Up‐regulation of cyclooxygenase‐1 and ‐2 in human gastric ulcer

Background: The expression of cyclooxygenase (COX) in human gastric ulcers is unknown. Aim: To study the expression and cellular localization of cyclooxygenase in human gastric ulcers. Methods: A total of 38 surgical gastric ulcer specimens were studied; 20 were Helicobacter pylori‐positive and 18 were associated with NSAID use. Twenty non‐ulcerated, histologically normal gastric specimens were used as controls. The cellular localization of COX‐1 and COX‐2 were determined by immunohistochemistry and double immunofluorescence.
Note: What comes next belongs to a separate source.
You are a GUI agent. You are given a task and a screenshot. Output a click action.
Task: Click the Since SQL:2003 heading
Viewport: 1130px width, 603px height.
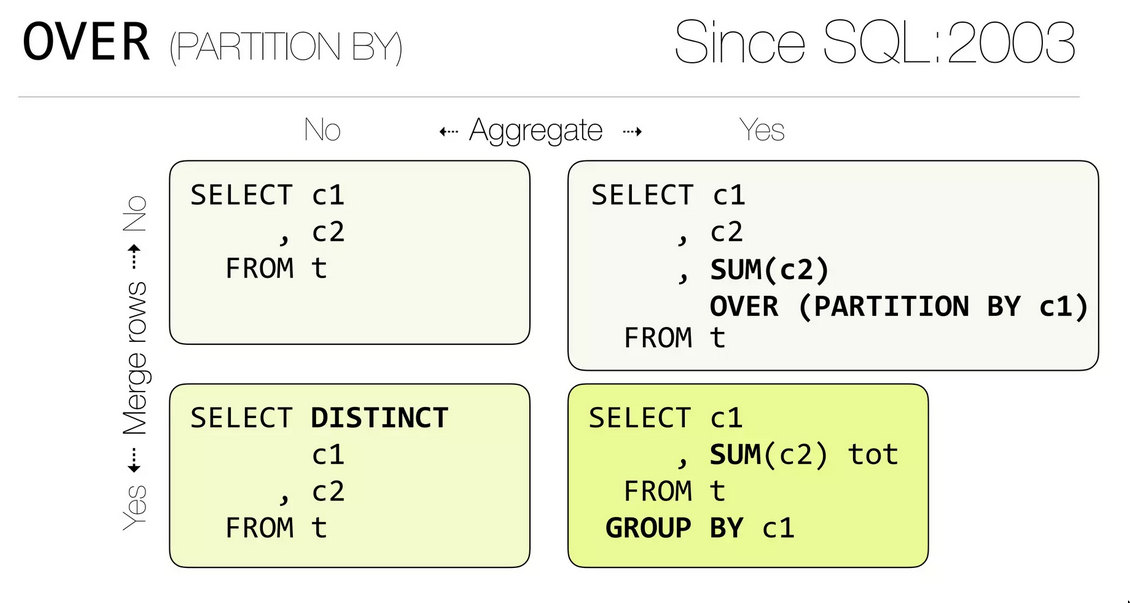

Cyclooxygenase messenger RNA (mRNA) was measured by reverse transcription‐polymerase chain reaction and localized by in situ hybridization. Results: In control specimens, COX‐1 was detected in stromal cells in the lamina propria. There was focal and weak immunostaining for COX‐2 in the foveolar epithelium. At the ulcer edge, COX‐1 was significantly increased in lamina propria cells whereas COX‐2 was strongly expressed in the hyperplastic foveolar epithelium in H. pylori‐ and non‐steroidal anti‐inflammatory drugs (NSAID)‐associated ulcers. At the ulcer base, there was strong expression of COX‐1 and COX‐2 in myofibroblasts, macrophages and endothelial cells in the granulation tissue, irrespective of H. pylori status or NSAID use. Messenger RNA of COX‐1 and COX‐2 were demonstrated by reverse transcription‐polymerase chain reaction. Double immunofluorescence and in situ hybridization confirmed the cellular localization of cyclooxygenase at protein and mRNA levels, respectively. Conclusion: Both COX‐1 and COX‐2 are up‐regulated in human gastric ulcers.